InceptionTime model does not classify correctly when "residual=True" #29

GenghisYoung233 · 2021-01-09T06:05:10Z

I tested all 7 model in ./breizhcrops/models with same datasets in 4 classes and processing it with same code, InceptionTime model classify them to only one class, but others six models works fine.

However, after changing InceptionTime.py, line 45

    def __init__(self, kernel_size=32, num_filters=128, residual=True, use_bias=False, device=torch.device("cpu")):

TO

    def __init__(self, kernel_size=32, num_filters=128, residual=False, use_bias=False, device=torch.device("cpu")):

the result seem reasonable, all 4 classes are classified with high precision.

Do I have to uncomment line 36~38 to use residual?

    #if self.use_residual and d % 3 == 2:
    #    x = self._shortcut_layer(input_res, x)
    #    input_res = x

The code I used to processing the datasets, fit the model and classify raster:
https://gist.github.com/GenghisYoung233/834909ced3531e57b8ec6e0353d17c27

maxzoll · 2021-03-23T07:31:05Z

Hello GenghisYoung233,
regarding issue #19 and your issue #29, the code for InceptionTime.py has been reviewed and updated. The model now works as intended and also provides reasonable results while using the shortcut layer with "residual=True".

charlotte-pel · 2021-03-31T16:26:21Z

Hello @maxzoll,

According to the following lines (16 and 17):

BreizhCrops/breizhcrops/models/InceptionTime.py

Line 16 in a660908

    
           self.inception_modules_list = [InceptionModule(kernel_size=32, num_filters=hidden_dims*4,

The residual parameter of the InceptionModule is always set at this default value False. Moreover there is no use_residual parameter anymore in InceptionTime to allow its use.

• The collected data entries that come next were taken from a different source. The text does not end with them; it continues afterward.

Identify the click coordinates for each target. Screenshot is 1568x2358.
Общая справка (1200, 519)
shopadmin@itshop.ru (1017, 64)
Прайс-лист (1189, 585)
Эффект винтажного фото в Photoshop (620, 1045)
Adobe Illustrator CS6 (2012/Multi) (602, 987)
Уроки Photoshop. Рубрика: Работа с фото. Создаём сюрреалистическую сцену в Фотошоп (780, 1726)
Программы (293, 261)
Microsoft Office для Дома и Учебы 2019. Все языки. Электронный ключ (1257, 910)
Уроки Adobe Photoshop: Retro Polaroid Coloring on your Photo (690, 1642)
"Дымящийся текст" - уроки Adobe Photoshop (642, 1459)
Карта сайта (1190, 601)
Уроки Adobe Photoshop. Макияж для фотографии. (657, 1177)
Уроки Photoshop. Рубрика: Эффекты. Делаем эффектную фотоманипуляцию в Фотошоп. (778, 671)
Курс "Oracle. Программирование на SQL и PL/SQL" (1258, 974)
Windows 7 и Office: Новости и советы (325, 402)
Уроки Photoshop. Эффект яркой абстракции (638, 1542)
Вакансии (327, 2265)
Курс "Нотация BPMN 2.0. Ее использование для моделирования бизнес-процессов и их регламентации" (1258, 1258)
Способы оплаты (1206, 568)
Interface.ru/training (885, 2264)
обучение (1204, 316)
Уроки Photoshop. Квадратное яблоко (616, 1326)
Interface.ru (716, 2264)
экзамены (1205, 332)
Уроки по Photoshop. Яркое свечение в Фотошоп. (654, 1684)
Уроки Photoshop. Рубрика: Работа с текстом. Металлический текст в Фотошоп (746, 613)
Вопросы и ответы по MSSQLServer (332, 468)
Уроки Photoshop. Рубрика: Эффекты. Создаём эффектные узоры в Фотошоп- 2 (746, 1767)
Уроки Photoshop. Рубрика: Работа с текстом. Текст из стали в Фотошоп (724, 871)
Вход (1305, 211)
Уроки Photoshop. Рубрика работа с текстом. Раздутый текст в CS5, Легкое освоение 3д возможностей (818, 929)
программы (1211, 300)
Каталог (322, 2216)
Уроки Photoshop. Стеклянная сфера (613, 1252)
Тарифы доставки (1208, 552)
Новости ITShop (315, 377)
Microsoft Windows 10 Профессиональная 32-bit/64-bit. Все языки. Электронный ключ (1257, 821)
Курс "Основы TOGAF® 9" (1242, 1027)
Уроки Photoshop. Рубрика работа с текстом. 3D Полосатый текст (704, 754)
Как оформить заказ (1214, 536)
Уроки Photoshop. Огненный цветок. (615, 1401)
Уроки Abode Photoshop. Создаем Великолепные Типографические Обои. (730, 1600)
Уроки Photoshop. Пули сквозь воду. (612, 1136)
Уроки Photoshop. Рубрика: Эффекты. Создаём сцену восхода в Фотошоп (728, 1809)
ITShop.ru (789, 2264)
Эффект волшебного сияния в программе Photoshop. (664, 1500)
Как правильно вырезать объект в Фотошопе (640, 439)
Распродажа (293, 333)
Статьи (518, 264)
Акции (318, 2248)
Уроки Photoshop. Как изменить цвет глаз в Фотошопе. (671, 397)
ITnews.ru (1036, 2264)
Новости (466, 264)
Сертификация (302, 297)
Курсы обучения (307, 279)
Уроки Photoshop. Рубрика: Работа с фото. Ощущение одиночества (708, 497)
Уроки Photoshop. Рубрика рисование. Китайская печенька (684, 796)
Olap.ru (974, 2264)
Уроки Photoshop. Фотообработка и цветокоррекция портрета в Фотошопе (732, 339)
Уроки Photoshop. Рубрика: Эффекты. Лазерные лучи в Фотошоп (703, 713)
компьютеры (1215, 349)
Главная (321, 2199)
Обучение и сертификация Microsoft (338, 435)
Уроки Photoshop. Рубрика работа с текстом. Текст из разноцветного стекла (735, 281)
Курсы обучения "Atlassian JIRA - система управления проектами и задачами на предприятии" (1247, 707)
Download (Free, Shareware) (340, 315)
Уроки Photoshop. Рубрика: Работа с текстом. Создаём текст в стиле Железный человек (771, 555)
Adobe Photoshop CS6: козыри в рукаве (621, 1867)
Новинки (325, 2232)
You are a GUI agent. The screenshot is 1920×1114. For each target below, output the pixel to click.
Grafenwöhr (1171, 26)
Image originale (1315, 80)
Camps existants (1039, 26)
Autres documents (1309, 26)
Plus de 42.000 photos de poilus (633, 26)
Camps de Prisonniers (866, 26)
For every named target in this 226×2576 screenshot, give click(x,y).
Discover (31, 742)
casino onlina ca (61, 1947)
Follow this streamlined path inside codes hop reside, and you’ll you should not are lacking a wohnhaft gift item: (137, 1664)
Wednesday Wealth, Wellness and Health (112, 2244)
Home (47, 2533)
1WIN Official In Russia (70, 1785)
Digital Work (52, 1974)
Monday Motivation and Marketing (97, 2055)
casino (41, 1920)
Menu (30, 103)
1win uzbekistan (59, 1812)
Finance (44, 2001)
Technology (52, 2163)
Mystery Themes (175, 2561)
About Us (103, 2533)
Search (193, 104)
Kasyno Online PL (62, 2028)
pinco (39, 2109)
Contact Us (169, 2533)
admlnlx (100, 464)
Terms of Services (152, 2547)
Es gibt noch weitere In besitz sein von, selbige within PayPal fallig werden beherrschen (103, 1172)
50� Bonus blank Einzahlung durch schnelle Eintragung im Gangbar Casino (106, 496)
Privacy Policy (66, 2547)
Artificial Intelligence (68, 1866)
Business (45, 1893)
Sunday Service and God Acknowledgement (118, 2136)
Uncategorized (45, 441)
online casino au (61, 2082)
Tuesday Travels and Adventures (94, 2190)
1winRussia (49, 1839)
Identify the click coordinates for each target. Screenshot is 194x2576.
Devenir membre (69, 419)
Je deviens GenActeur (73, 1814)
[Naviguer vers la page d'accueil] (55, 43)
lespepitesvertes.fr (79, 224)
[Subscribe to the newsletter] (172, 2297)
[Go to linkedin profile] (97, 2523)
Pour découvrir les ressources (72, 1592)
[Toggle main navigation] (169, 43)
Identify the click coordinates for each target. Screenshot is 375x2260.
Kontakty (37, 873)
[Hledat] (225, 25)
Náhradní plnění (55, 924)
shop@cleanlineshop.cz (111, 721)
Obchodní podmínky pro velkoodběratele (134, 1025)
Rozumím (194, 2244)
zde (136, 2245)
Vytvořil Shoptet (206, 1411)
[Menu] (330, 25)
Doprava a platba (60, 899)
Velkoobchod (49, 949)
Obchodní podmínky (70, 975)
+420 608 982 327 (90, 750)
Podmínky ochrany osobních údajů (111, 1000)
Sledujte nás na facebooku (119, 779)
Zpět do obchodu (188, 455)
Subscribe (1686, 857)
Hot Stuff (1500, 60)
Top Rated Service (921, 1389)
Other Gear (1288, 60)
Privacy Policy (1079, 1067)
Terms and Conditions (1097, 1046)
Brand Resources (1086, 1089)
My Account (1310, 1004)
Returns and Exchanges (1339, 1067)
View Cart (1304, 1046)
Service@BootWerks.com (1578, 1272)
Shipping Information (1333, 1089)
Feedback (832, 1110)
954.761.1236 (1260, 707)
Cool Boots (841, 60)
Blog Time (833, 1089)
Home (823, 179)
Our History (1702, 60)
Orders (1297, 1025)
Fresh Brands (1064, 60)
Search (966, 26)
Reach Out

To be closer from the original Keras implementation (https://github.com/hfawaz/InceptionTime), I suggest the following code:

import numpy as np
import time

from utils.utils import save_logs
from utils.utils import calculate_metrics
from utils.utils import save_test_duration

import torch.nn as nn
import torch.nn.functional as F
import torch.utils.data
import torch

__all__ = ['InceptionTime']

class InceptionTime(nn.Module):

    def __init__(self,num_classes, input_dim=1,num_layers=6, hidden_dims=128,use_bias=False, use_residual= True, device=torch.device("cpu")):
        super(InceptionTime, self).__init__()
        self.modelname = f"InceptionTime_input-dim={input_dim}_num-classes={num_classes}_" \
                         f"hidden-dims={hidden_dims}_num-layers={num_layers}"
        #self.inlinear = nn.Linear(input_dim, hidden_dims)
        self.num_layers = num_layers
        self.use_residual = use_residual
        #self.inception_modules_list = [InceptionModule(kernel_size=40, num_filters=hidden_dims,
                                                       #use_bias=use_bias, device=device) for _ in range(num_layers)]
        self.inception_modules_list = [InceptionModule(input_dim = input_dim, kernel_size=40, num_filters=hidden_dims//4,
                                                       use_bias=use_bias, device=device)]
        for i in range(num_layers-1):
          self.inception_modules_list.append(InceptionModule(input_dim = hidden_dims, kernel_size=40, num_filters=hidden_dims//4,
                                                       use_bias=use_bias, device=device))
        #self.inception_modules = nn.Sequential(
            #*self.inception_modules_list
        #)
        self.shortcut_layer_list = [ShortcutLayer(input_dim,hidden_dims,stride = 1, bias = False)]
        for i in range(num_layers//3):
          self.shortcut_layer_list.append(ShortcutLayer(hidden_dims,hidden_dims,stride = 1, bias = False))
        self.avgpool = nn.AdaptiveAvgPool1d(1)
        self.outlinear = nn.Linear(hidden_dims,num_classes)

        self.to(device)

    def forward(self,x):
        # N x T x D -> N x D x T
        x = x.transpose(1,2)
        input_res = x
        

        # expand dimensions
        #x = self.inlinear(x.transpose(1, 2)).transpose(1, 2)
        for d in range(self.num_layers):
            x = self.inception_modules_list[d](x)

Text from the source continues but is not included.